Ana looked up. “I'm going through that town,” she said. “Tomorrow, on the train. It's one of the stops on the way to those people I have to live with.”

“Haven't you even met them?” asked Joe.

Ana shook her head, looking miserable. “I wish I could just stay here.”

Chippy put his pencil down. “Would you like to come to Rodent City for a visit? Mother invited you, you know. She wants to make you acorn cookies.”

Ana glanced over her shoulder at Gwenda Squipp, who was still busily talking with the professor. “I wish I could. But we're leaving tomorrow. And Squippy keeps an eye on me wherever we go.”

Emmy swung her legs, thinking hard.
Was
there a chance that Ana could stay in Grayson Lake? Probably not, if there were relatives who would take her. And Emmy knew better than to ask her parents if Ana could live with them—not with the trouble Emmy had been in lately.

But it was exactly that trouble that Emmy could not figure out. How
had
her room gotten so messed up? She certainly didn't think she had been sleepwalking, but as Joe had pointed out on the way to the Antique Rat, she wouldn't remember it if she had.

Emmy slipped off her stool and stood by Brian. The tall cabinet was full of bottles and vials, each holding a colored liquid or powder and each with its own special rodent power. Would there be something in there that would cure sleepwalking? Who knew, maybe she could even find something that would help Ana.

“Brian,” she began, when her eye was caught by a slender bottle half full of a silvery dust.

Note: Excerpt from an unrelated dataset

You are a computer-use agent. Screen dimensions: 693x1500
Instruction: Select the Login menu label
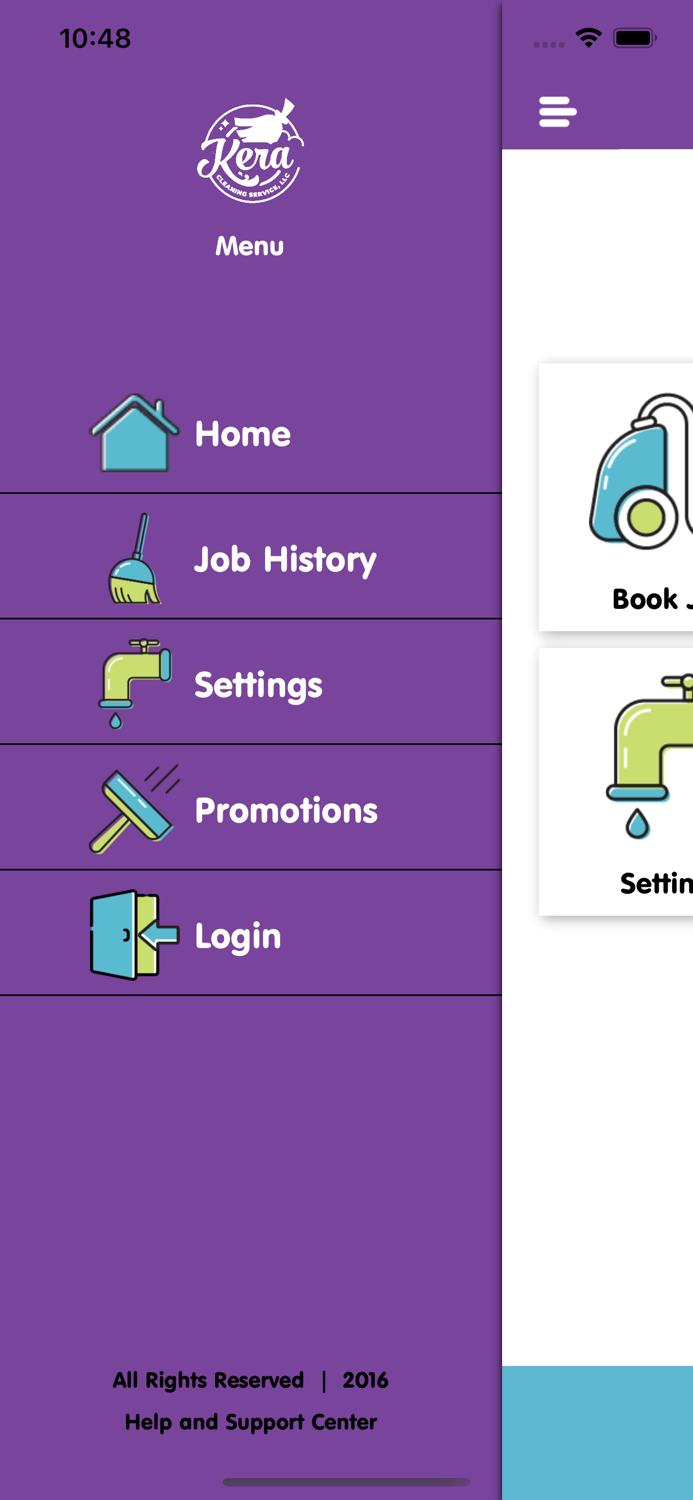tap(238, 936)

She lifted it from its shelf and held it close to her face, peering inside. It was almost as fine as powder, and it glittered as if made up of very small, very shiny scales.

“Scaly-Tailed Squirrel Dust,” she read from the label. “Suspension of Disbelief.” She passed it under her nose and sniffed. “It smells lemony. Like furniture polish.”

Brian looked up from his chart. “Better not breathe it in, Emmy.”

“But what does it do?”

“I don't know. You'll have to ask the professor.” Brian bent over the chart again. “Maybe it means you stop believing—no, wait. You stop
dis
believing—”

Emmy wasn't paying attention. All at once she was filled with a powerful sense that she
could
do something for Ana. In fact, her idea would not only make Ana happy, it would also impress Emmy's parents! She set the bottle on the counter and ran across the room.

“Professor,” she said, “I have a
great
idea! I'd like to have a good-bye party for Ana tomorrow morning. Right here, in the Antique Rat.”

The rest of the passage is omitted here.